• _PROMPT_: Would you transcribe exactly the lines from the one containing "Instruction: Toggle the Starred jobs filter" to the last line of the data below, both ends included, but none of the pictures?

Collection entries
━━━━━━━━━━

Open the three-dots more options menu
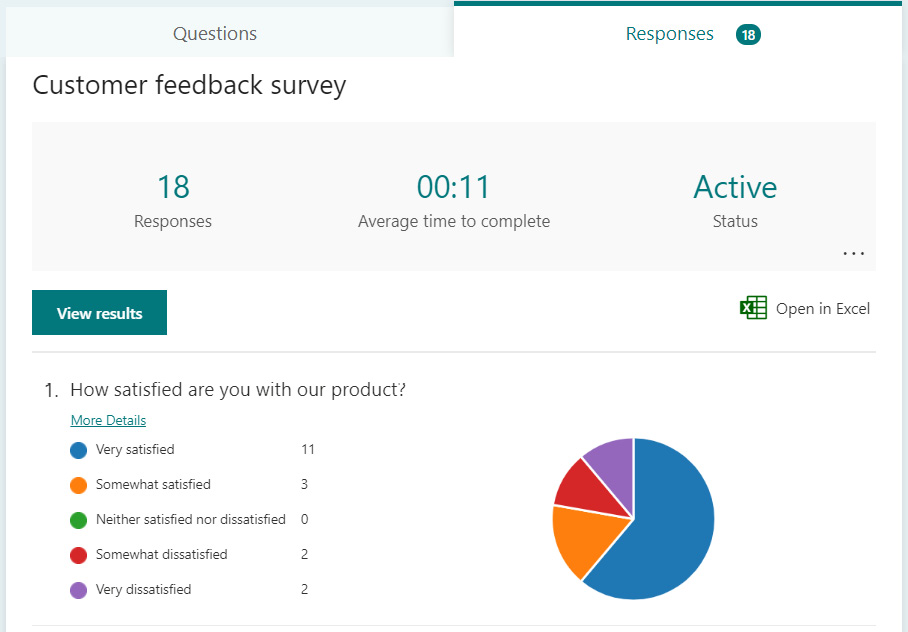Viewport: 908px width, 632px height. [854, 254]
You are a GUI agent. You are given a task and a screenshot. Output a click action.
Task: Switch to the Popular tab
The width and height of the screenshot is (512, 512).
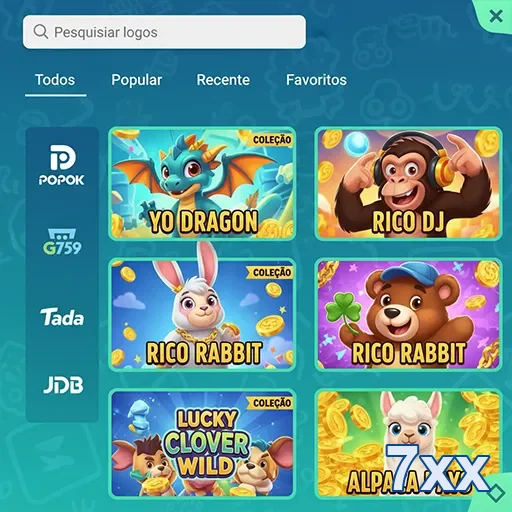137,80
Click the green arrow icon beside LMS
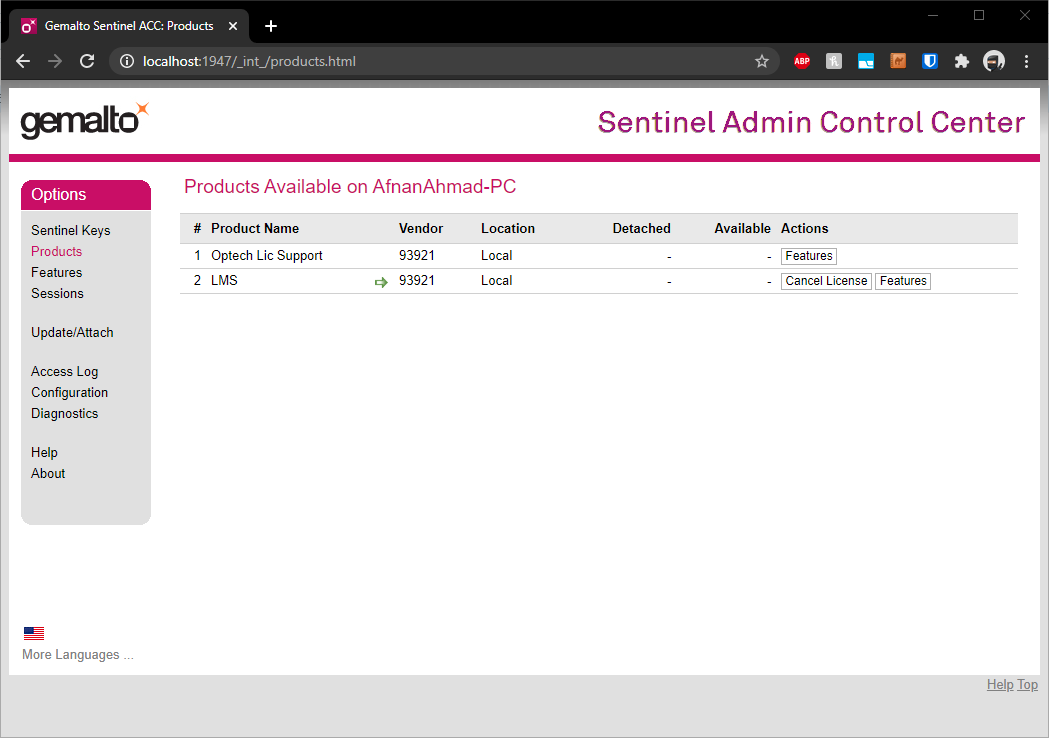Image resolution: width=1049 pixels, height=738 pixels. tap(381, 282)
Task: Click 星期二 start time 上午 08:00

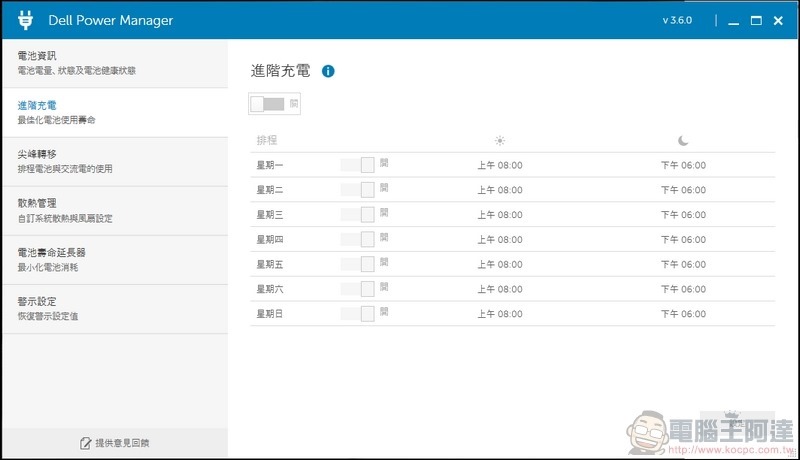Action: click(x=499, y=190)
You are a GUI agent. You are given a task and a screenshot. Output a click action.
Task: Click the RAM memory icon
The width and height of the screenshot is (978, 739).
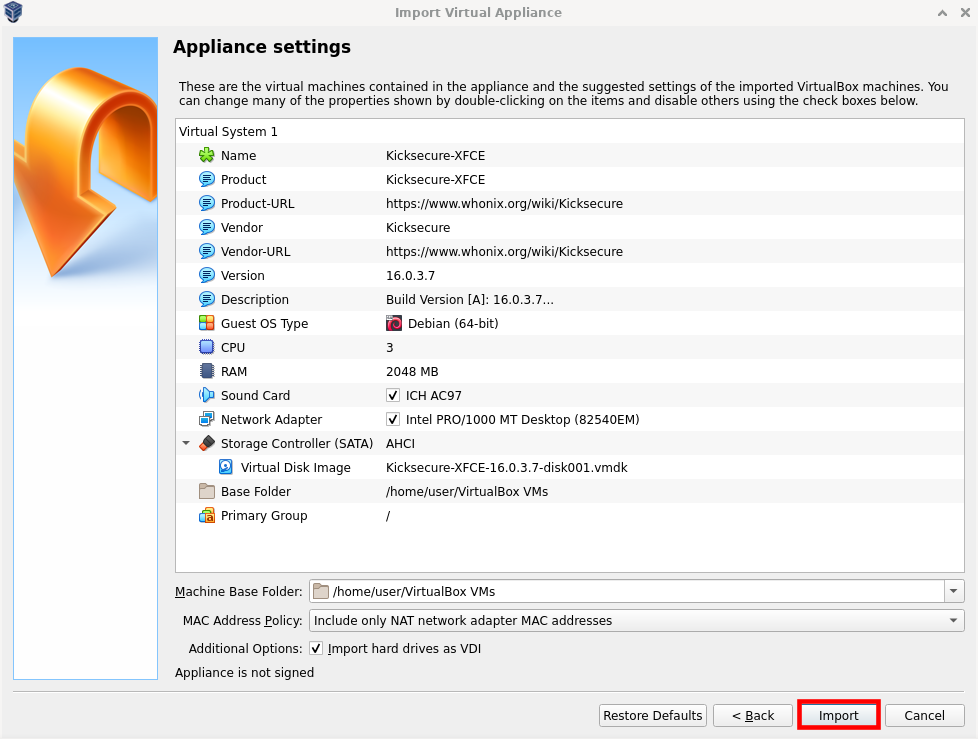click(207, 372)
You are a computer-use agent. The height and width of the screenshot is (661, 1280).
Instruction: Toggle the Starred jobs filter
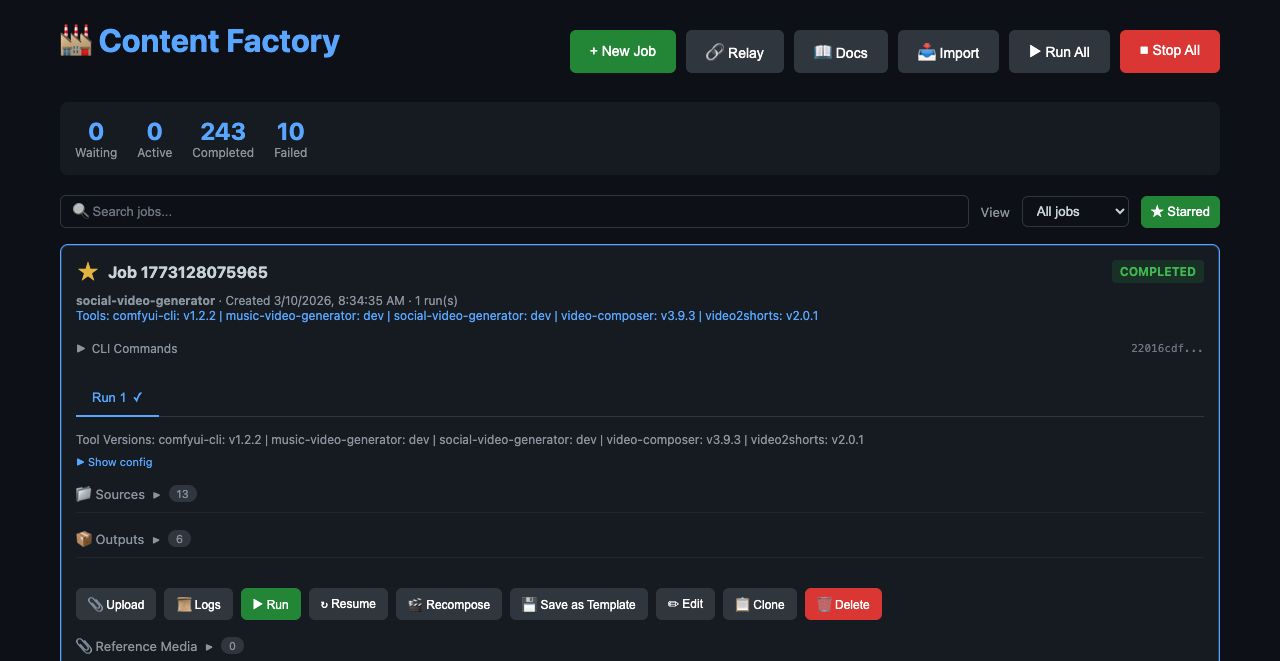point(1180,211)
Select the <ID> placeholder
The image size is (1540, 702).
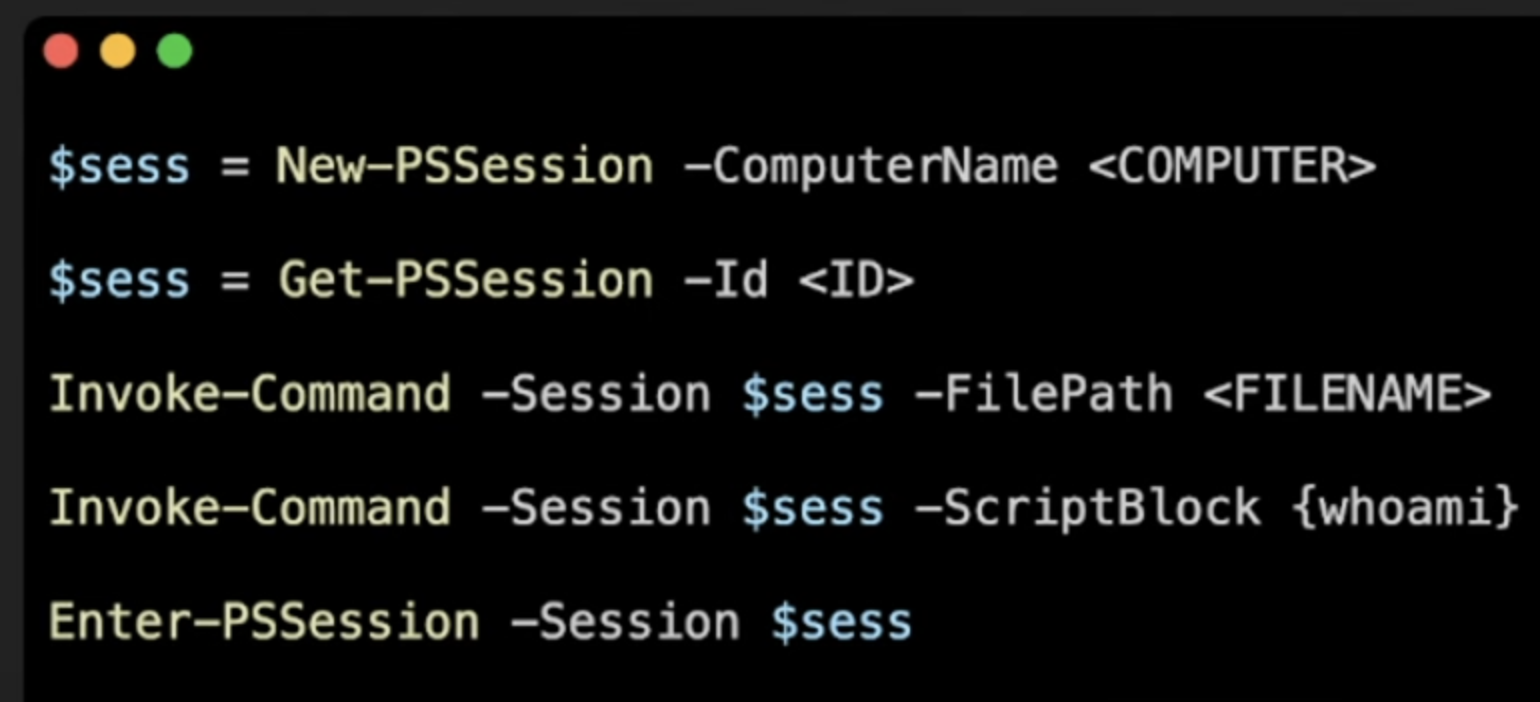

━━━━━━━━━━

• _ANSWER_:
Instruction: Toggle the Starred jobs filter
point(1180,211)
Select the <ID> placeholder
The image size is (1540, 702).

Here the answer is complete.